# Fabregas è del Como. E' fatta.



## admin (14 Luglio 2022)

Sky Calciomercato: Fabregas giocherà nel Como, in Serie B. Lo spagnolo ha scelto di giocare in Italia e proseguirà la sua carriera nel Como.


----------



## admin (14 Luglio 2022)

admin ha scritto:


> Sky Calciomercato: Fabregas giocherà nel Como, in Serie B. Lo spagnolo ha scelto di giocare in Italia e proseguirà la sua carriera nel Como.



Mah


----------



## emamilan99 (14 Luglio 2022)

admin ha scritto:


> Sky Calciomercato: Fabregas giocherà nel Como, in Serie B. Lo spagnolo ha scelto di giocare in Italia e proseguirà la sua carriera nel Como.


Ma vai a quel paese di marzio.. io credevo che annunciassi una bomba sul milan visto che stavi parlando del milan.. mi aspettavo l'annuncio delle visite mediche di cdk e ziyech


----------



## Divoratore Di Stelle (14 Luglio 2022)

admin ha scritto:


> Sky Calciomercato: Fabregas giocherà nel Como, in Serie B. Lo spagnolo ha scelto di giocare in Italia e proseguirà la sua carriera nel Como.



Cos ? 
Mi state dicendo che Galliani si è fatto sfuggire Fabregas ?
E che Fabregas ha accettato l'offerta del Como ?
Ma cosa sta diventando il calcio,una giungla ????


----------



## @[email protected] (14 Luglio 2022)

I proprietari del Como, due fratelli indonesiani sono nella top 100 delle persone più ricche al mondo.
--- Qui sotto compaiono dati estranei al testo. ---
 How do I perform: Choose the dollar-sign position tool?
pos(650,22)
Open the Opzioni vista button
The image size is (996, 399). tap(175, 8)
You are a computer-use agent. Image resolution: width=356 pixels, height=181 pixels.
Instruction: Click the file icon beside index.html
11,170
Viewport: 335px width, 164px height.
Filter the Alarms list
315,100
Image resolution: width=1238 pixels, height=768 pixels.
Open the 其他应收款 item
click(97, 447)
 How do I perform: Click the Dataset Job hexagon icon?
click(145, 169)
Più ricche dei vari Zhang e Abramovich messi assieme. Quest'anno in B si sono piazzati tranquillamente a metà classifica ma stanno costruendo una bella squadra per tentare la salita in A. Il progetto e la voglia di spendere ci sono e dopo i vari fallimenti maturati con la gestione Preziosi & c. se lo meritano.


----------



## Djici (14 Luglio 2022)

@[email protected] ha scritto:


> I proprietari del Como, due fratelli indonesiani sono nella top 100 delle persone più ricche al mondo. Più ricche dei vari Zhang e Abramovich messi assieme. Quest'anno in B si sono piazzati tranquillamente a metà classifica ma stanno costruendo una bella squadra per tentare la salita in A. Il progetto e la voglia di spendere ci sono e dopo i vari fallimenti maturati con la gestione Preziosi & c. se lo meritano.


Benissimo per la Serie A se questi sono ricchi e vengono a migliorare il livello.


----------



## Trumpusconi (14 Luglio 2022)

admin ha scritto:


> Sky Calciomercato: Fabregas giocherà nel Como, in Serie B. Lo spagnolo ha scelto di giocare in Italia e proseguirà la sua carriera nel Como.


Come ha fatto il Monza a farsi scappare un altro morto?


----------



## KILPIN_91 (14 Luglio 2022)

Ma come si fa? Persino il Como fa più mercato del Milan.


----------



## jumpy65 (14 Luglio 2022)

KILPIN_91 ha scritto:


> Ma come si fa? Persino il Como fa più mercato del Milan.


avresti voluto Fabregas?


----------



## KILPIN_91 (14 Luglio 2022)

jumpy65 ha scritto:


> avresti voluto Fabregas?


10 anni fa si


----------



## chicagousait (14 Luglio 2022)

admin ha scritto:


> Sky Calciomercato: Fabregas giocherà nel Como, in Serie B. Lo spagnolo ha scelto di giocare in Italia e proseguirà la sua carriera nel Como.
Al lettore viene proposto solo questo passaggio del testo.